* **Aim of the task**
Identify every line in the items that contains the word "accomplish" and copy each such line. Match case exactly.

* **Listed records**
++++

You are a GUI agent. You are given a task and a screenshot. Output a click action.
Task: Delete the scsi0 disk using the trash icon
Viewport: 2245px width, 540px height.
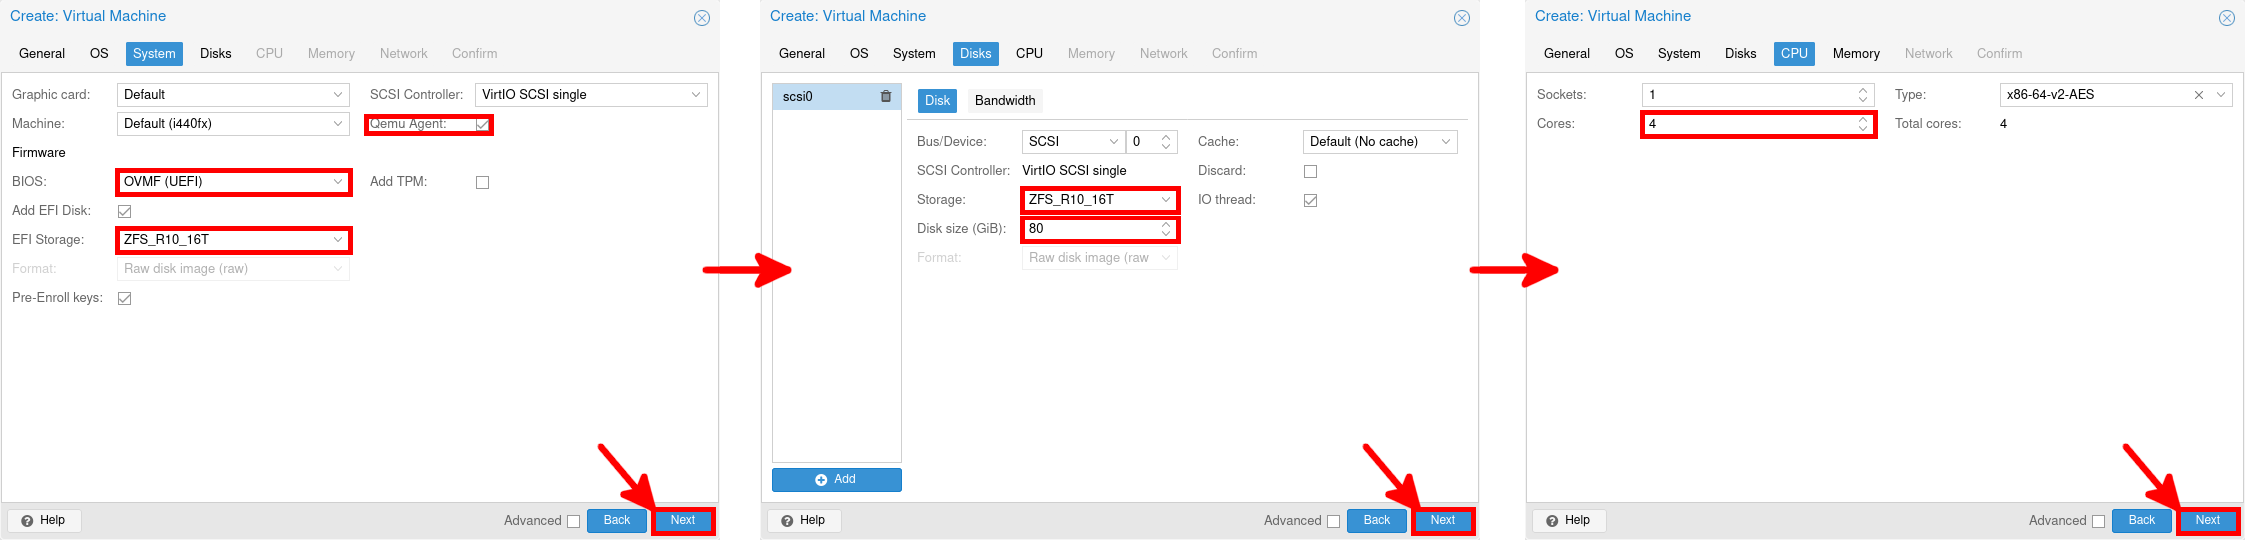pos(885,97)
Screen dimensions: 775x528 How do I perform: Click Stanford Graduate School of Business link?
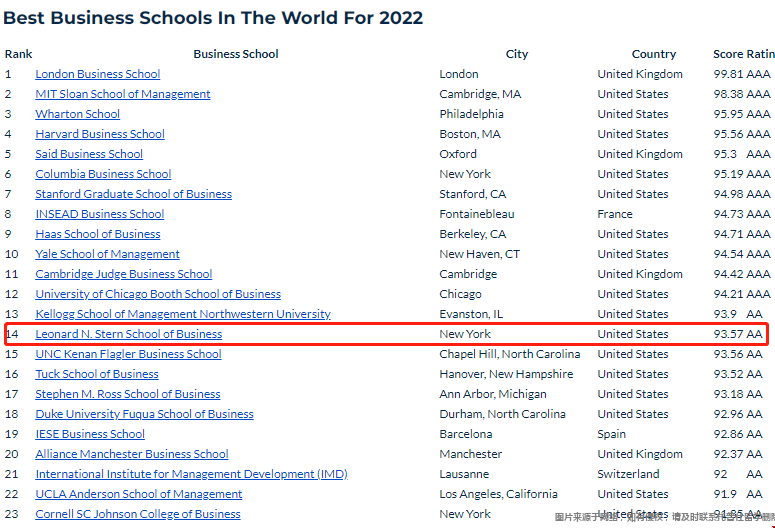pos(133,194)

++++

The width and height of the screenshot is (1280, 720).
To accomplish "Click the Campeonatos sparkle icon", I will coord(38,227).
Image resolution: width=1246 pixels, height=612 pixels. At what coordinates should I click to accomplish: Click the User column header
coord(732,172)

++++

* **Task response**
To accomplish "Click the Campeonatos sparkle icon", I will coord(38,227).
Image resolution: width=1246 pixels, height=612 pixels. At what coordinates should I click to accomplish: Click the User column header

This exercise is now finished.